Chang Liu, Rui Li, Kaidong Zhang, Xin Luo, Dong Liu

[Paper] / [Project] / [Huggingface] / [ModelScope] / [Demo]

Table of Contents

If you have any questions about this work, please feel free to start a new issue or propose a PR.

News

  • [Jun. 12th] We have updated the training and sampling code of LaCon. Pre-trained model weights are currently available at our Huggingface repo and ModelScope repo.

To-Do Lists

  • Upload a newer version of paper to arXiv
  • Update the codebase
  • Update the repo document
  • Upload the pre-trained model weights of LaCon based on Celeb and Stable Diffusion v1.4
  • Update the pre-trained model weights of LaCon based on Stable Diffusion v2.1
  • Update implementation for local Gradio demo
  • Update online HuggingFace demo

Overview of LaCon

teasor

Diffusion models have demonstrated impressive abilities in generating photo-realistic and creative images. To offer more controllability for the generation process, existing studies, termed as early-constraint methods in this paper, leverage extra conditions and incorporate them into pre-trained diffusion models.
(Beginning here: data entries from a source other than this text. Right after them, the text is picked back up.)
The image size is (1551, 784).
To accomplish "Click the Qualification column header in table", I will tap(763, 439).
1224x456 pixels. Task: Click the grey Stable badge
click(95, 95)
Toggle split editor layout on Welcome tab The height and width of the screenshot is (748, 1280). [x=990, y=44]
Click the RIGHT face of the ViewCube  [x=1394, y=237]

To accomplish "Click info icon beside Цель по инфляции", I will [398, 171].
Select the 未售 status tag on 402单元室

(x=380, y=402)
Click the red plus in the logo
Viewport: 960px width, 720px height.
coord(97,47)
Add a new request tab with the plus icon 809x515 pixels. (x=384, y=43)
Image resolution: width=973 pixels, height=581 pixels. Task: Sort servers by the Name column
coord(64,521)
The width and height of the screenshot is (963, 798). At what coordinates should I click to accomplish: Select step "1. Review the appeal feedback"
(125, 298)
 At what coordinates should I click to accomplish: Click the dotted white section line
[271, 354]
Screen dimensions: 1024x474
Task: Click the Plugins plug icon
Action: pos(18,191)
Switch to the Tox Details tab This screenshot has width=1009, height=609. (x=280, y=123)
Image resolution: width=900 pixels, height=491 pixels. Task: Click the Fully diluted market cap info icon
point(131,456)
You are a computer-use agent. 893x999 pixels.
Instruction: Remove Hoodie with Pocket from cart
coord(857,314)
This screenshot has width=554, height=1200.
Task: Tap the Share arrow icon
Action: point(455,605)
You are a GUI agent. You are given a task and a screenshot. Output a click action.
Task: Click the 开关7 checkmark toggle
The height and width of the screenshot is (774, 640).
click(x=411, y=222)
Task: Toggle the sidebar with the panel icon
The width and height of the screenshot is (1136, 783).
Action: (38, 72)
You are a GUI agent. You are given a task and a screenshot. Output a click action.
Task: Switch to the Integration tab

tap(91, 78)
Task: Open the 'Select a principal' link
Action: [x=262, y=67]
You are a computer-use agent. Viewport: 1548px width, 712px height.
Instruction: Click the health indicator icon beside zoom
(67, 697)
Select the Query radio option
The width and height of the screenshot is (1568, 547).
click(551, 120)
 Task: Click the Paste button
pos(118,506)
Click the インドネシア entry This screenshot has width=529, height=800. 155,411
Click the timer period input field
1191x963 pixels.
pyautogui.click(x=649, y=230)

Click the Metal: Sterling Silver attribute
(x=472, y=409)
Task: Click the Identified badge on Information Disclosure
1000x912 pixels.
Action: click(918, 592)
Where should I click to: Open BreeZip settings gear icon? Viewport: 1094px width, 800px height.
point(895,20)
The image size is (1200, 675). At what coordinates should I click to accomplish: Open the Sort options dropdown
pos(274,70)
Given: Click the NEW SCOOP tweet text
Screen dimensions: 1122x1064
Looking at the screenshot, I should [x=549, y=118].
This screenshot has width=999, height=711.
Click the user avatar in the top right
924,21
Particularly, some of them adopt condition-specific modules to handle conditions separately, where they struggle to generalize across other conditions. Although follow-up studies present unified solutions to solve the generalization problem, they also require extra resources to implement, e.g., additional inputs or parameter optimization, where more flexible and efficient solutions are expected to perform steerable guided image synthesis. In this paper, we present an alternative paradigm, namely Late-Constraint Diffusion (LaCon), to simultaneously integrate various conditions into pre-trained diffusion models. Specifically, LaCon establishes an alignment between the external condition and the internal features of diffusion models, and utilizes the alignment to incorporate the target condition, guiding the sampling process to produce tailored results. Experimental results on COCO dataset illustrate the effectiveness and superior generalization capability of LaCon under various conditions and settings. Ablation studies investigate the functionalities of different components in LaCon, and illustrate its great potential to serve as an efficient solution to offer flexible controllability for diffusion models.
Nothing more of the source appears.